Hércules se agazapó en las almenas de la muralla fortificada que lindaba con la torre de San Giovanni. Se hallaba en el extremo del muro, a la misma altura que la torre y a unos seis metros del tejado circular de la misma.
Había tardado casi tres horas en escalar el muro, de asidero en asidero, ocultándose en las sombras del amanecer, pero lo había logrado. Aunque estaba sediento y agotado, había alcanzado el lugar previsto a la hora exacta.
En los jardines divisó a dos de los hombres de Farel ocultos tras unos matorrales próximos a la entrada de la torre y a dos más que aguardaban detrás de un seto alto al otro lado del camino. Sin embargo, a primera vista, la puerta principal no parecía vigilada. ¿Cuántos hombres de negro habría en el interior de la torre? ¿Uno, dos, veinte, ninguno? Danny estaba en lo cierto: los hombres de Farel los vigilarían de lejos, como arañas que esperan a que la presa caiga en sus redes.
«Danny.» Hércules sonrió. Le gustaba eso de llamar a un sacerdote por su nombre, como hacía el señor Harry, porque lo hacía sentirse como parte de esa familia a la que desearía pertenecer y a la que, al menos aquel día, sí que pertenecía. Esto constituía un factor trascendental para Hércules. Abandonado por su familia poco después de nacer y obligado a abrirse camino en la vida por sus propios medios, siempre se había negado a ser víctima del destino pero, de pronto, comenzó a sentir un anhelo de pertenencia. Al enano le sorprendió la intensidad de este sentimiento, lo que indicaba que era más humano de lo que pensaba, a pesar de su aspecto físico. Harry y Danny lo habían acogido porque lo necesitaban y le habían dado, por primera vez en su vida, un objetivo. Le habían confiado sus vidas, la de Elena y la de un cardenal de la iglesia y, pasara lo que pasase, jamás los decepcionaría, por muy alto que fuera el coste.

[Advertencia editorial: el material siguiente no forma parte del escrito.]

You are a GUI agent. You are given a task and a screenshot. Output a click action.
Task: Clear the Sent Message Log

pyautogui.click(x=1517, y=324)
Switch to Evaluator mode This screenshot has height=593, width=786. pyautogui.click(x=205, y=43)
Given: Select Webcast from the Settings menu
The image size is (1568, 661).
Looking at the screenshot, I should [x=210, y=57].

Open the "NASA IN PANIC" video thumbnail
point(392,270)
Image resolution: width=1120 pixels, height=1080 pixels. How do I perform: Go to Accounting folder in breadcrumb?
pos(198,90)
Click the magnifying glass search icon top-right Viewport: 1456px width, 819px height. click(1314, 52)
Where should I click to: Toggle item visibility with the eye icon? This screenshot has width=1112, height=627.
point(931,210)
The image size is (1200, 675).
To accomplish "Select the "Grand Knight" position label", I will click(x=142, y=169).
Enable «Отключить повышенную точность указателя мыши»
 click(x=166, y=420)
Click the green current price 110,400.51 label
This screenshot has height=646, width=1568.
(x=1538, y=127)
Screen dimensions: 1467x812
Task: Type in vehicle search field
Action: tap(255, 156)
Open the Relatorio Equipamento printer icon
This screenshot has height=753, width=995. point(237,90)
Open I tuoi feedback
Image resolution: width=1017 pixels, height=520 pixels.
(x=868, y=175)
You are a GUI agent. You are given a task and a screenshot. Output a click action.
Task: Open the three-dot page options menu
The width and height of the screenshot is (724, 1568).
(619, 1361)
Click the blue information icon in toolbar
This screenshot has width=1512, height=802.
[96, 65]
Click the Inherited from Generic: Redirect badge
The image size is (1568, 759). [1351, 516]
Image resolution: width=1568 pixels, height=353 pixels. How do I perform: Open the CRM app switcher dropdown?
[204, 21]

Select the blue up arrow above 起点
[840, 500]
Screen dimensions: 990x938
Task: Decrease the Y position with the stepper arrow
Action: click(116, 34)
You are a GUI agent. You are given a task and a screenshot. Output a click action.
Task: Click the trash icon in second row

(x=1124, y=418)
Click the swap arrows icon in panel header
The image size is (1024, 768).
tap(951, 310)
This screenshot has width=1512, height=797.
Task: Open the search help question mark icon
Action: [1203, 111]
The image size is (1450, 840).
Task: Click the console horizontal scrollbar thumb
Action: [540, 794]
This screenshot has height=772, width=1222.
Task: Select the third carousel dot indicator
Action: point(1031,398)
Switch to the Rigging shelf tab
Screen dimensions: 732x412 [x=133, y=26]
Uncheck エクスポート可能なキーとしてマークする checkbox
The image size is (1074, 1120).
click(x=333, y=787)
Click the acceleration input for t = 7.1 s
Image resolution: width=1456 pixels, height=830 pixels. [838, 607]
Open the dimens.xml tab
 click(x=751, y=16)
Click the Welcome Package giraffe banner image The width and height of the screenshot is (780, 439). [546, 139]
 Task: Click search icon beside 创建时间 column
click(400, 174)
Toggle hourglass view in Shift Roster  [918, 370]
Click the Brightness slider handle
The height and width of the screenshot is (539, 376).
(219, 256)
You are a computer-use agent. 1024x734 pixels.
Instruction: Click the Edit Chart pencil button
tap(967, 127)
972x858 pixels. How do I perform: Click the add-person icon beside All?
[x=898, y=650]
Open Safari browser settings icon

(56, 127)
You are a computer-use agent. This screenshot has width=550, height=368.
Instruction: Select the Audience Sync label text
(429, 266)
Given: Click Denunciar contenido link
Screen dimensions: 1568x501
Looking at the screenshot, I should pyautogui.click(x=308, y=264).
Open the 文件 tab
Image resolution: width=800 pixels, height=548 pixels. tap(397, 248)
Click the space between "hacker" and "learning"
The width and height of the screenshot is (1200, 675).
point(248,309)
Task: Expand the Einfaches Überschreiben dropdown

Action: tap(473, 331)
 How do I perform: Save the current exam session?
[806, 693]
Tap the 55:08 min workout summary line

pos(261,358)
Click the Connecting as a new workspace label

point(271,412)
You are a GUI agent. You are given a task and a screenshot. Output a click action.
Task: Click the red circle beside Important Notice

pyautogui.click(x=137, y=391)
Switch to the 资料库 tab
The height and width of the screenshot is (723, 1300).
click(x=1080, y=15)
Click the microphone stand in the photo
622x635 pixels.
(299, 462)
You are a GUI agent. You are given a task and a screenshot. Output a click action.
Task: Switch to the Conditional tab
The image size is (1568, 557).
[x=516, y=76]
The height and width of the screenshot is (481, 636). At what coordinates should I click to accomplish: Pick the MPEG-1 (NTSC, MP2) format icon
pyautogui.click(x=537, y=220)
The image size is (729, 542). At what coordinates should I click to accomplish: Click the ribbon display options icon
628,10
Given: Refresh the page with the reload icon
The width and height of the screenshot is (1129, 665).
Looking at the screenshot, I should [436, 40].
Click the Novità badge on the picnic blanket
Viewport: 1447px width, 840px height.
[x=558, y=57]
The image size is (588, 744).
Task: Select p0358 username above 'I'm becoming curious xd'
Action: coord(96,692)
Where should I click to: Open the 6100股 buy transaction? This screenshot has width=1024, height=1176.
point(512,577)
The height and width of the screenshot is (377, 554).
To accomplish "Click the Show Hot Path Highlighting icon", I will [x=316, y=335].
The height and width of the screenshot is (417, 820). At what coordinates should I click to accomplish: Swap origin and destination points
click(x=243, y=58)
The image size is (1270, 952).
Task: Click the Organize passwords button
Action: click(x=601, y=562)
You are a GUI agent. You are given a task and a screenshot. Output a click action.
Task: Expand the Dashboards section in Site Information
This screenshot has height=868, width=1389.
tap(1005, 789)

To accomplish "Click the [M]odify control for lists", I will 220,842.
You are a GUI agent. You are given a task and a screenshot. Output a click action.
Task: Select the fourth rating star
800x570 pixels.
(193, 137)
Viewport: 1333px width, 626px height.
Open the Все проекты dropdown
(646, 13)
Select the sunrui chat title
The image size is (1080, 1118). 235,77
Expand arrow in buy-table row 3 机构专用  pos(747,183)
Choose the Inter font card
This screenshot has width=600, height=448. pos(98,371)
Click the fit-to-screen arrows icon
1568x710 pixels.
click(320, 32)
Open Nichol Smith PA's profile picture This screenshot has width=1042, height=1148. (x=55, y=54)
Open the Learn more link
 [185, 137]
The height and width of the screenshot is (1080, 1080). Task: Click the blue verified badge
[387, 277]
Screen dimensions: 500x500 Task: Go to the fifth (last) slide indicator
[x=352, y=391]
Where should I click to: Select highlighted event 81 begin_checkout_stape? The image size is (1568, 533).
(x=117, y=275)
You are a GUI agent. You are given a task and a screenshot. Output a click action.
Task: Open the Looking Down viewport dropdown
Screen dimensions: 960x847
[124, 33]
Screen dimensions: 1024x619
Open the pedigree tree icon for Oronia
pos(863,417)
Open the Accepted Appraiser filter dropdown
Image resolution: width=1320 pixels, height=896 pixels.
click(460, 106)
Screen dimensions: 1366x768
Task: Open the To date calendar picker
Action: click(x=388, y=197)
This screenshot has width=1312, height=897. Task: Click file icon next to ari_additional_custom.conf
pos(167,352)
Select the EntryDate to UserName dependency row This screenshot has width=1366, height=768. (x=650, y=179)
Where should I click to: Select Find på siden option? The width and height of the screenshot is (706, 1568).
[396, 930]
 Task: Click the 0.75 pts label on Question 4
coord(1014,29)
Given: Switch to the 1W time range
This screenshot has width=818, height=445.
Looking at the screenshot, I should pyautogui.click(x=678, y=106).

La luz del sol obligó a Hércules a entrecerrar los ojos mientras seguía con la vista el camino de la estación que debían tomar después. Enfrente, detrás de los arbustos donde se ocultaba el segundo grupo de hombres de negro, avistó el helipuerto y, al otro lado, a la derecha, tras los árboles, se hallaba la torre de Radio Vaticano. Miró el reloj.
Danny y Elena entraron en los museos del Vaticano por la puerta principal junto a las otras tres personas en silla de ruedas y sus acompañantes que habían viajado en el mismo autobús: un matrimonio de jubilados estadounidenses -la mujer, regordeta y sonriente, empujaba la silla de su marido, quien llevaba una gorra de béisbol de los Dodgers de Los Ángeles y no quitaba ojo ni a Danny ni a su gorra de los Yankees de Nueva York, lo que significaba que, o había reconocido al sacerdote o bien estaba harto de museos y deseaba hablar de béisbol-; un padre y su hijo, al parecer franceses -el niño tenía unos doce años y llevaba aparatos ortopédicos en las piernas-; y, por último, dos mujeres, con seguridad inglesas, una de mediana edad y la otra de cabello blanco. La más joven empujaba la silla de la mayor, que debía de ser su madre, aunque, por el trato que ésta propinaba a la primera, resultaba difícil determinarlo a ciencia cierta.
Pasaron de uno en uno por la taquilla, donde les indicaron que esperasen el ascensor que los llevaría a la segunda planta.
– Ponte ahí, más cerca de la puerta -espetó la mujer de pelo blanco a su hija-. ¿Por qué te has puesto ese vestido si sabes que no me gusta nada?
Elena se acomodó sobre el hombro la correa de la bolsa al tiempo que miraba la de Danny. Eran unas bolsas negras de nailon muy comunes pero, en lugar de una cámara fotográfica y carretes, contenían cigarrillos, cerillas, las bolsas de plástico rellenas de cilindros empapados en ron y aceite de oliva y las cuatro botellas de cerveza, dos en cada bolsa, repletas del mismo líquido incendiario y con una mecha.
En ese momento se oyó un tintín, se encendió una luz y se abrieron las puertas del ascensor. Danny y los demás aguardaron a que se vaciara antes de apretujarse en su interior mientras la mujer de pelo blanco se ponía a la cabeza.
– Si no les importa, pasaremos primero.
Como resultado, Danny y Elena entraron los últimos y las puertas se cerraron a sus espaldas. Si se hubieran hallado más adelante y hubiesen mirado al frente como el resto, quizá Danny habría divisado a Eaton, acompañado de Adrianna, en el momento en que aquél se volvió desde la taquilla y los vislumbró en el ascensor segundos antes de que se cerraran las puertas.